How many 8-bit strings without three consecutive 1's are there that start with 1?

I used recursion and found that the answer is 68, but this was asked in a high school test so I am looking for an answer that doesn't use recursion.

Answer 1

You can just use brute force (implicitly inclusion-exclusion):

There are $2^8=256$ strings with $8$ bits but half start with $0$ leaving $2^7=128$ starting with $1$ like $1.......$ and then

• drop $2^{4}=16$ like $1....111$ ;
• drop $2^{3}=8$ like $1...1110$ ;
• drop $2^{3}=8$ like $1..1110.$ ;
• drop $2^{3}=8$ like $1.1110..$ ;
• drop $2^{3}-1=7$ like $11110...$, but not $11110111$ which was already dropped ;
• drop $2^{4}-3=13$ like $1110....$, but not $11101111$ or $11101110$ or $11100111$ which were already dropped ;

leaving $128-16-8-8-8-7-13 =68$ remaining possibilities

Answer 2

Let states $\{0,1,2\}$ represent the number of consecutive ones in the current run.

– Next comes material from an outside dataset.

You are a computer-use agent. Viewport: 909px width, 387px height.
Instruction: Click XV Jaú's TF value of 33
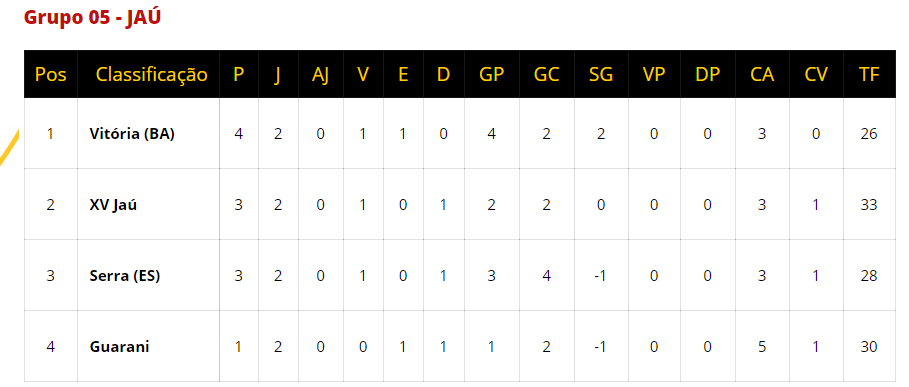pyautogui.click(x=869, y=205)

The adjacency matrix is $$ A= \begin{pmatrix} 1 &1 &0\\ 1 &0 &1\\ 1 &0 &0 \end{pmatrix}. $$ The numbers of walks of length 7 are recorded by $$ A^7= \begin{pmatrix} 44 & 24 & 13\\ 37 & 20 & 11\\ 24 & 13 & 7 \end{pmatrix}. $$

The initial state is 1, so the desired path count is the sum of the entries in the second row, namely $37+20+11=68$.